# Source extract
* Start *

LAAC-LSCP / ChildProject

Python package for the management of day-long recordings of children.
https://childproject.readthedocs.io
MIT License
13 stars 5 forks source link

[FEATURE] Compute age at the time of the recording #325

Closed MarvinLvn closed 2 years ago

MarvinLvn commented 2 years ago

We currently don't have access to the age information in recordings.csv To compute it, we need 'dob' from children.csv and 'date_iso.csv' from recordings.csv itself. It'd be particularly useful for longitudinal studies :)

Please, ignore this if the feature already exists (in which case, I'm sorry, I missed it).

For Lyon, I did it myself, using:

import pandas as pd
from pathlib import Path
import numpy as np
import datetime as dt

# Read metadata files
metadata_path = Path("/scratch2/mlavechin/Longforms/FR/lyon/metadata")
children = pd.read_csv(metadata_path / 'children.csv')
recordings = pd.read_csv(metadata_path / 'recordings.csv')

# Import the dob column from children.csv and convert dob et child_id to datetime
recordings = recordings.merge(children[['child_id', 'dob']])
recordings.dob = pd.to_datetime(recordings.dob)
recordings.date_iso = pd.to_datetime(recordings.date_iso)

# Compute age in months and remove dob column
recordings['age'] = ((recordings.date_iso - recordings.dob) / np.timedelta64(1, 'M')).astype(int)
recordings.drop('dob',inplace=True, axis=1)

EDIT : I also realized that you may not want to go in that direction as the number of features to implement would be virtually infinite *_*

lucasgautheron commented 2 years ago

I think it would make sense to have such a feature.

However, pd.to_datetime will fail for dates that are too far back, e.g. 01/01/1000. You may ask why this is relevant. Well, in EL1000 for instance, some of the dates have been "anonymised" like that. This has the merit to make it obvious that the dates are not the real dates, but instead made up to keep ages consistent while protecting the privacy of the participants. This is solved by using datetime.datetime.strptime instead.

(saying this for whoever wanna implement this)

Regarding the implementation, maybe ChildProject.projects.ChildProject should have a compute_ages method that returns a pd.Series with the computed age.

e.g.

project = ChildProject('.')
project.read()
project.children['age'] = project.compute_ages()

but the function should also accept custom dataframes maybe:

project = ChildProject('.')
project.read()
children = project.children.copy()
recordings = project.recordings.copy()
# work on the dataframes...
# ...
children['age'] = project.compute_ages(children = children, recordings = recordings)

* End *

# Tasks for this exercise
[1] Answer these questions about the ChildProject feature thread, each on its own line:
(a) Which column does the code take from children.csv?
(b) According to lucasgautheron, what should replace pd.to_datetime for dates that are too far back?
(c) What method name does lucasgautheron suggest, and what does it return?
[2] Copy the ChildProject feature thread word for word, between "However, pd.to_datetime will" and "project.children['age'] = project.compute_ages()", inclusive.

# Given data
* Start *

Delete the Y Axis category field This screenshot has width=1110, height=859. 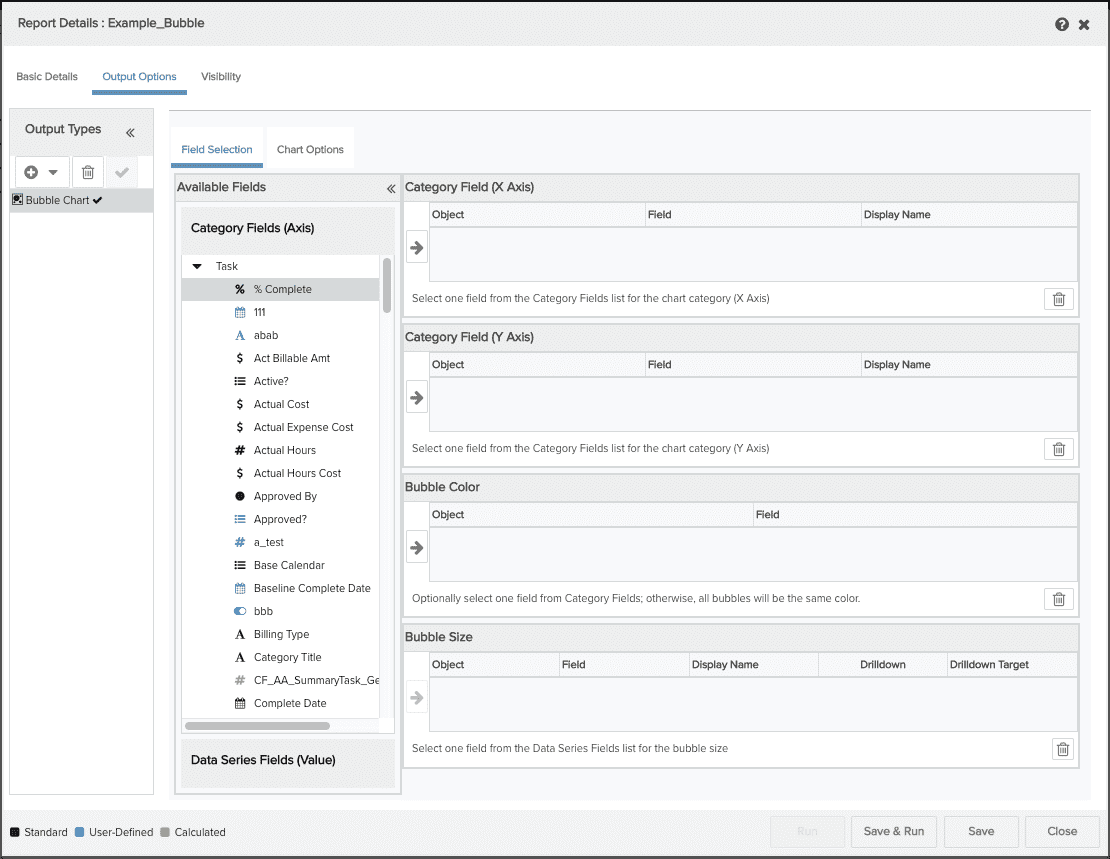(x=1058, y=449)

* End *

# Replies
[1]
(a) dob
(b) datetime.datetime.strptime
(c) compute_ages, which returns a pd.Series with the computed age

[2]
However, pd.to_datetime will fail for dates that are too far back, e.g. 01/01/1000. You may ask why this is relevant. Well, in EL1000 for instance, some of the dates have been "anonymised" like that. This has the merit to make it obvious that the dates are not the real dates, but instead made up to keep ages consistent while protecting the privacy of the participants. This is solved by using datetime.datetime.strptime instead.

(saying this for whoever wanna implement this)

Regarding the implementation, maybe ChildProject.projects.ChildProject should have a compute_ages method that returns a pd.Series with the computed age.

e.g.

project = ChildProject('.')
project.read()
project.children['age'] = project.compute_ages()